Professor Dr. Bernd Finkemeyer (FH Kiel) und Sabine Hipp (macio GmbH) vor einem Roboterarm des Herstellers Universal Robotics - die beiden wollen auch Laien etwa im Mittelstand und Handwerk die Roboterprogrammierung ermöglichen.

Professor Dr. Bernd Finkemeyer (FH Kiel) und Sabine Hipp (macio GmbH) möchten auch Laien das Programmieren von Robotern ermöglichen. (Bild: Sönke Schaack)

Im Projekt “Robotics Out Of The Box” soll es Laien etwa in kleineren Betrieben ermöglicht werden, Roboter zu programmieren. Was war die Triebfeder dafür?

Finkemeyer: Wir sind Teil des Mittelstand-Digital Zentrum Schleswig-Holstein und führen sehr viele Gespräche mit Mittelständlern. Viele beklagen eine Lücke: Sie erkennen, da ist Automatisierungspotential. Aber der Einsatz von Automatisierungstechnik ist für mittelständische Unternehmen häufig noch sehr aufwändig. Die Anwender:innen begeben sich sehr schnell in eine Abhängigkeit von Dritten. Wir wollen mit Robotics Out Of The Box diese Abhängigkeit reduzieren. Robotik wird auch für kleinere Betriebe interessant, wenn man nicht für jede kleine Änderung gleich einen Dienstleister beauftragen muss.

Wie soll das konkret funktionieren?

Wir wollen davon wegkommen, dass Anwender:innen dem "Kollegen Roboter" sagen müssen, wie er etwas im Detail machen muss. Stattdessen sollen sie ihm mitteilen, was er insgesamt machen soll - das Ganze also auf eine höhere Abstraktionsebene bringen.

Zum Projekt: Robotics Out Of The Box

Viele kleine und mittelständische Unternehmen (KMU) oder Handwerksbetriebe setzen keine Roboter ein, obwohl sie davon profitieren könnten, oft aus Angst vor der Programmierung.
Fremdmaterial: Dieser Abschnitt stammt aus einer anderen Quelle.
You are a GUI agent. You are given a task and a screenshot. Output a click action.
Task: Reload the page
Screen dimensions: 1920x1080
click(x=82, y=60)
Das wollen die Kooperationspartner von „Robotics Out Of The Box“ ändern. Seit Sommer 2021 arbeiten die Fachhochschule Kiel, der Kieler User-Interface-Spezialist macio GmbH und der mittelständische Produzent hydraulischer Steuerventile Buchholz Hydraulik GmbH daran, die Hürde für den Einsatz von Robotern in der Produktion zu senken.

 

Am Ende von Robotics Out Of The Box soll ein Robotik-Programmiersystem für Mittelstand und Handwerk stehen, das Laien nach einer kurzen Anlernzeit die Erstellung und Anpassung von Roboterapplikationen erlaubt. Grafische Tools sollen eine aufgabenorientierte Programmierung durch die Aneinanderreihung von gelösten Aufgaben ermöglichen. Die Fähigkeiten eines Roboters sollen durch Zukauf von kleinen, mit Apps vergleichbaren Softwarekomponenten erweiterbar sein. Langfristig ist hierfür ein entsprechender App Store vorgesehen. Die Produktivität der Unternehmen kann so unkompliziert gesteigert werden.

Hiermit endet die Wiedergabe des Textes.